Too many Putin lobbyists?

“The alternative has become an old party,” states Cotar. There was little left of the goal of standing up for freedom, personal responsibility and a lean state, in contrast to left-wing politics.

In terms of content, Cotar takes offense at the “close proximity of leading AfD officials” to the policies of Russian President Vladimir Putin. She criticizes the “afd’s pandering to the dictatorial and inhuman regimes” in China and Iran as well. That was “unworthy of an upright democratic and patriotic party”.

Leading AfD politicians engaged in lobbying instead of standing up for German interests. Unlike party leader Tino Chrupalla, she doesn’t think the rearmament of the Bundeswehr is crazy, but urgently needed.

“Meat pot” accusation also in Hesse

Similar to Cotar with the party as a whole, at the most recent state party conference, the AfD member of parliament Walter Wissenbach settled accounts with his own parliamentary group, in which there had been a fierce internal dispute since entering parliament. He called on the delegates to set up a completely new faction on the list for the 2023 Hesse election. Things shouldn’t go on as before, “just so that a few professional failures can get their meat pots for another five years,” he said.
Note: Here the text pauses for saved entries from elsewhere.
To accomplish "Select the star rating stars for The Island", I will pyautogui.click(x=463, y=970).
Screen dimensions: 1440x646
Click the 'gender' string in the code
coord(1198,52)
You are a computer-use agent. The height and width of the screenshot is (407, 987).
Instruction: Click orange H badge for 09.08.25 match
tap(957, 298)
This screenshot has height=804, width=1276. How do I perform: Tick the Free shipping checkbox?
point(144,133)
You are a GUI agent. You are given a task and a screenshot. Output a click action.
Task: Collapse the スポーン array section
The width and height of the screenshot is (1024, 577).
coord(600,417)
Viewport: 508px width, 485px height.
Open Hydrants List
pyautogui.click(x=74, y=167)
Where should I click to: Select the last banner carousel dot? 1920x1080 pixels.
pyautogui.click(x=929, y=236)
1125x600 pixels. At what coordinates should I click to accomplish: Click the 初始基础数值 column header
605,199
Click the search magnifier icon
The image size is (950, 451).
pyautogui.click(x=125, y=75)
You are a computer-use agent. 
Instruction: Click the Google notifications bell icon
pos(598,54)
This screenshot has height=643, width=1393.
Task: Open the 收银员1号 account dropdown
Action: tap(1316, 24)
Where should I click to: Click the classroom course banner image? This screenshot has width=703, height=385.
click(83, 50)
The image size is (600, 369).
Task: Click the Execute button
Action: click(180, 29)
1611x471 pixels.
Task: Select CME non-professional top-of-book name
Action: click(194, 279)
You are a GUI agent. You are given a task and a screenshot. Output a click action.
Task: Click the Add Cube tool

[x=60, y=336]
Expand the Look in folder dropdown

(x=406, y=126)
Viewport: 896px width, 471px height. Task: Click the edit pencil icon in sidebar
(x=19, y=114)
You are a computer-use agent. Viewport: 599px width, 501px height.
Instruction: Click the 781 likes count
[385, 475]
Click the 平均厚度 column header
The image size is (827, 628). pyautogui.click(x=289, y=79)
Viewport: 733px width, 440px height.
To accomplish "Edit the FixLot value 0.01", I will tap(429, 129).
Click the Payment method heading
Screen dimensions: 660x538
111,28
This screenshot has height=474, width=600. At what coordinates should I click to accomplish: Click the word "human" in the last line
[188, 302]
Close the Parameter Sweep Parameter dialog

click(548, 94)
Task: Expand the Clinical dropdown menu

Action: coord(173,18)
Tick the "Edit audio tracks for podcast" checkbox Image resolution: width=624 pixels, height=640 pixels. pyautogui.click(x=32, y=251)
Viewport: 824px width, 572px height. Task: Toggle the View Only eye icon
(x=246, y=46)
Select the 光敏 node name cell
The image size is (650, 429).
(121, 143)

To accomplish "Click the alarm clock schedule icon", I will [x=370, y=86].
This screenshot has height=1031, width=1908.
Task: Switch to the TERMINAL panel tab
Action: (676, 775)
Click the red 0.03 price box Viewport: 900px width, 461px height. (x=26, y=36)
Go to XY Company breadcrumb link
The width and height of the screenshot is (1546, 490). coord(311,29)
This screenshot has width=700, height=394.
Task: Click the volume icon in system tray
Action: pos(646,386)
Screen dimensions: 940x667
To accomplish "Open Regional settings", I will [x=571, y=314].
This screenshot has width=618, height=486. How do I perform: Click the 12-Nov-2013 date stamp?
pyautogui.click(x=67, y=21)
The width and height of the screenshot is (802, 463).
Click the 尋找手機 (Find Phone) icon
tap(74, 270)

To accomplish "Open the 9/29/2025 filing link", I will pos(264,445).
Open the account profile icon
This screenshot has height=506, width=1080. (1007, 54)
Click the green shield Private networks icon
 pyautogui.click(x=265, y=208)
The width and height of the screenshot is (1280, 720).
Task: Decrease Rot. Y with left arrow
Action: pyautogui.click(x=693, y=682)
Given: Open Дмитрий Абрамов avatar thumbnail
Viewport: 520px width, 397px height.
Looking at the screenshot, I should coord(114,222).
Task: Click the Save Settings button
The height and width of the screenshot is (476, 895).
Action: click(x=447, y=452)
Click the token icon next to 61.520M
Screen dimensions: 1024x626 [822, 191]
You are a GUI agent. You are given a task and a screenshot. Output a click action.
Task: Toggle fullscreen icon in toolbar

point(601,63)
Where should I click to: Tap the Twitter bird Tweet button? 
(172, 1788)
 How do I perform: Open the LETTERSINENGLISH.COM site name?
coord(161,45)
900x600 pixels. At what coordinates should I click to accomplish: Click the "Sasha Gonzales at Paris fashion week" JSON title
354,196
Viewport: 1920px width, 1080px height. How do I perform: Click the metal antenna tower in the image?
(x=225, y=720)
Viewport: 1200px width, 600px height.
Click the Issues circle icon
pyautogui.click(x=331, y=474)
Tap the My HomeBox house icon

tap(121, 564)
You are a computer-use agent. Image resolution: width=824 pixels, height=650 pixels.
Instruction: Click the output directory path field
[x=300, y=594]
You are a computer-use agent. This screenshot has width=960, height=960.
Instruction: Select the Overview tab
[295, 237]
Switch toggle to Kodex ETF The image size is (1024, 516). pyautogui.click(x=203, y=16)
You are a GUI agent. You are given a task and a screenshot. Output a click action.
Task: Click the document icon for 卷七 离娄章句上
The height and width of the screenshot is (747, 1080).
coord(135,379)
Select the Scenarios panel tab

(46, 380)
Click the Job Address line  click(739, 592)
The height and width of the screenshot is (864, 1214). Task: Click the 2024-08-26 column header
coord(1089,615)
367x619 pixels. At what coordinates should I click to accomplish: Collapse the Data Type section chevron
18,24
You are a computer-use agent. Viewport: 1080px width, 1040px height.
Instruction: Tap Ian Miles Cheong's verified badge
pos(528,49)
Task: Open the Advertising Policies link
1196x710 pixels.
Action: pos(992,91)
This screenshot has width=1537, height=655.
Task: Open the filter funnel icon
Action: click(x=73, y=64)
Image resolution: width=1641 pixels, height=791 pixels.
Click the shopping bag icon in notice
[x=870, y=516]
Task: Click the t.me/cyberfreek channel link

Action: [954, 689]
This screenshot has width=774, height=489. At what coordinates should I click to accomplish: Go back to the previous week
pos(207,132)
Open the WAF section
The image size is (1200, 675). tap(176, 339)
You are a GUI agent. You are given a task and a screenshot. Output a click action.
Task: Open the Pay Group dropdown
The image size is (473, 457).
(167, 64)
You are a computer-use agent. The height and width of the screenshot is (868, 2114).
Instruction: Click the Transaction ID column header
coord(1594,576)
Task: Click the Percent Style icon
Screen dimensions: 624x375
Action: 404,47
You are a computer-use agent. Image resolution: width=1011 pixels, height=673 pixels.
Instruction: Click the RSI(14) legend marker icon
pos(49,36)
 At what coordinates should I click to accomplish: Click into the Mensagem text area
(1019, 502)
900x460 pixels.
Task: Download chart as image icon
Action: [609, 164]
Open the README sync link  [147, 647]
With a candidacy for the first place on the list against the state chairman Robert Lambrou, Wissenbach was clearly defeated. But he remained in the party and parliamentary group.

She retains her mandate

Cotar wants to keep her Bundestag mandate and continue as a non-attached member of parliament. She came to parliament in 2017 as second on the AfD state list, where she became a member of the digital committee. Cotar also has a seat in the Giessen district council.

The politician announced that she wanted to do constructive politics in Berlin. She did not say how things would continue in party politics. The suggestion remains that “networking of the conservative/liberal forces in the country” is needed. She’s working on that. Cotar speaks of the necessary cohesion of those who “want to save values ​​and prosperity and have retained decency and common sense”.

A group of conservatives wants to start with a new party called “Bündnis Deutschland”. Last weekend, members gathered in Fulda for the founding, including former members of the CDU and Free Voters. There are also said to be links to more moderate AfD politicians who are dissatisfied with their own party. However, the founders expressly distance themselves from the AfD itself.

power struggle lost

In the ongoing struggle for power and direction within the AfD at federal and state level, the then AfD federal chairman Jörg Meuthen announced his resignation at the beginning of the year. The MEP joined the hitherto largely insignificant conservative Center Party. It also has a state association in Hesse.

Cotar was considered a supporter of Meuthen. In 2021 she wanted to form the top duo of the AfD for the federal elections with Joachim Wundrak. At that time, however, the current federal chairmen, Alice Weidel and Tino Chrupalla, prevailed. At the AfD federal party conference in the summer of this year, the 49-year-old no longer ran for a seat on the federal executive board. She had previously been a member of him since 2020.

Hessen-AfD calls for the return of the mandate

The AfD co-chairman Robert Lambrou had publicly campaigned for Cotar before the federal election and announced that he and Wundrak would be elected as the top candidate. When asked about Cotar’s departure on Monday, he was surprised. However, he has noticed that in the past few months she has “been alienated from the party because of lost power struggles at the federal level”.

Lambrou asked Cotar to give up her seat in the Bundestag if she left the party. Since she claims in her statement that she has always maintained her integrity and is financially independent, that would be “only logical” in the opinion of the AfD head of state.

The member of parliament from Langgöns is not the first to turn her back on the AfD and the parliamentary group and keep her mandate. With her, the parliamentary group has already lost five MPs through resignations. Most recently, Robert Fahle from Saxony-Anhalt left in September. While Cotar is too pro-Russian in the party after the war of aggression, he is said to have complained, among other things, that the attitude towards Russia was too critical.